#### Given entries
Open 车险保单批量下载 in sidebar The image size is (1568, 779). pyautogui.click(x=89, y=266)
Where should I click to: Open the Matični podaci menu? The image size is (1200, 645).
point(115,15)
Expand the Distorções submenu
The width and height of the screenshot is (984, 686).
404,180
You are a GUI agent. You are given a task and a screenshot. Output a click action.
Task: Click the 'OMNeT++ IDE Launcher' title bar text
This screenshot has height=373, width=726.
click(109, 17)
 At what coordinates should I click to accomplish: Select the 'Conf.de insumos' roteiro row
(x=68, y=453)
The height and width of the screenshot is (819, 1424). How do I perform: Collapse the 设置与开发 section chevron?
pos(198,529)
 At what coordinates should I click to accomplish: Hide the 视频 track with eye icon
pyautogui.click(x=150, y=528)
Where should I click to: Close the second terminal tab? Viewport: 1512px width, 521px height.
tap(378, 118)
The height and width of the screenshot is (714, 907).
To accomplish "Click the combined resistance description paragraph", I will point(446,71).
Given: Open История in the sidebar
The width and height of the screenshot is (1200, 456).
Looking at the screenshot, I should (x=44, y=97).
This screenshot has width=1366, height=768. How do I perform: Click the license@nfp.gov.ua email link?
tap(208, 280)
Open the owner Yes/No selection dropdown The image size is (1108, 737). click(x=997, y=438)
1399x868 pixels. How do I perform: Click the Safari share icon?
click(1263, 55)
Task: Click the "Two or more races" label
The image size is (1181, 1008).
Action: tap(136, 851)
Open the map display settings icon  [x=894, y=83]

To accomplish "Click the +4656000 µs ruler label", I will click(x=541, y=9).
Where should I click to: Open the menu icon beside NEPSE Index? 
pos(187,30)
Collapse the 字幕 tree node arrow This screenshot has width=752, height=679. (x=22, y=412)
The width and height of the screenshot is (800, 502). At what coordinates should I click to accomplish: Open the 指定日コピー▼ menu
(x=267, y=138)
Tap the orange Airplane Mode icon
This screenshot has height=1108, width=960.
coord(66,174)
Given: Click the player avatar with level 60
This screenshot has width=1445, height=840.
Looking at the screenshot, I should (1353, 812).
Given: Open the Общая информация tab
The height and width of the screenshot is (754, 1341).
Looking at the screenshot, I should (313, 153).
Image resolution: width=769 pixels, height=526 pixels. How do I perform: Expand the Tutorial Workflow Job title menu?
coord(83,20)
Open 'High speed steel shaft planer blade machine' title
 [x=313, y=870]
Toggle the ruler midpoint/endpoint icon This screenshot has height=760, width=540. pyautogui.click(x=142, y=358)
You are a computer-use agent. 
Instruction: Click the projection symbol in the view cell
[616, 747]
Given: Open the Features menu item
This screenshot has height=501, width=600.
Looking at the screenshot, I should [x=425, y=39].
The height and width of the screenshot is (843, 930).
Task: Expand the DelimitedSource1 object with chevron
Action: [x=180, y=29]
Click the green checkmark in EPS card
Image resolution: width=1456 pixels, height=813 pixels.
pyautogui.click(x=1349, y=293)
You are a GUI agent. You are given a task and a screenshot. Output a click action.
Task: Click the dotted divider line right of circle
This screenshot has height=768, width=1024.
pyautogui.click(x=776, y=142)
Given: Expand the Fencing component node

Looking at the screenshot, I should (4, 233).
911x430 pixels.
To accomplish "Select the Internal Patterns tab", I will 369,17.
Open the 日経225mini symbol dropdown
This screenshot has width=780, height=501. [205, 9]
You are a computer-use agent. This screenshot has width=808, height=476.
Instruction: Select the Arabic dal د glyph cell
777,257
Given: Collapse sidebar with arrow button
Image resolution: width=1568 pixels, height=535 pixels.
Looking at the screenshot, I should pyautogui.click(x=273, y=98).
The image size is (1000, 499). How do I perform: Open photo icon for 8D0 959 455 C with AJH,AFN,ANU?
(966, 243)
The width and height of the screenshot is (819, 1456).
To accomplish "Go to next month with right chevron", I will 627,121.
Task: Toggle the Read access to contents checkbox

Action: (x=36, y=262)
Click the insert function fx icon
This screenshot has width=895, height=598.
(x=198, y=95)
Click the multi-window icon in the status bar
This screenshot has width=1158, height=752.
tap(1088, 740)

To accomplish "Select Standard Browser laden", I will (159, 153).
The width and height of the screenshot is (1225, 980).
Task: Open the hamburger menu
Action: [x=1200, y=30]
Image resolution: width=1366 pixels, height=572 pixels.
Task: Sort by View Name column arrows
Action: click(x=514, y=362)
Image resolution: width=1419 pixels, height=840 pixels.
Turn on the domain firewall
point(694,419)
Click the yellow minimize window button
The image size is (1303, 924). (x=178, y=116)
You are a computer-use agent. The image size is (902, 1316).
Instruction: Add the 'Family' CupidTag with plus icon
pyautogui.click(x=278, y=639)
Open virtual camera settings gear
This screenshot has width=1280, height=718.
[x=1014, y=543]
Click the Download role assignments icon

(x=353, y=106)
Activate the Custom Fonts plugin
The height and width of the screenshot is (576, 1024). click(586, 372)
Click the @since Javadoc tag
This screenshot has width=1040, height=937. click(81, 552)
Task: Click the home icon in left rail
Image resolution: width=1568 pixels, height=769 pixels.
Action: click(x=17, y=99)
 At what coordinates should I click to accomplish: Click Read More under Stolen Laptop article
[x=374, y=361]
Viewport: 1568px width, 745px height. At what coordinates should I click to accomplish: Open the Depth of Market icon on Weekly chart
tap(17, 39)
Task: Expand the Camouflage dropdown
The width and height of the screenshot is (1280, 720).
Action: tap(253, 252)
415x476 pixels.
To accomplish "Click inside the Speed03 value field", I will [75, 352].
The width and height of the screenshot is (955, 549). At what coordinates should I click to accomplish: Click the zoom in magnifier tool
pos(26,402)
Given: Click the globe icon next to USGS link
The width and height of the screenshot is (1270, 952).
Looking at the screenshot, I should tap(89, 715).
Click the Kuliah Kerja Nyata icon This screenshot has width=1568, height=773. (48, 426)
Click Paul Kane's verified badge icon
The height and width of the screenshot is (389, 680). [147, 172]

#### Problem statement
Provide only the number of lines above that contain the word "label".

#### Response
2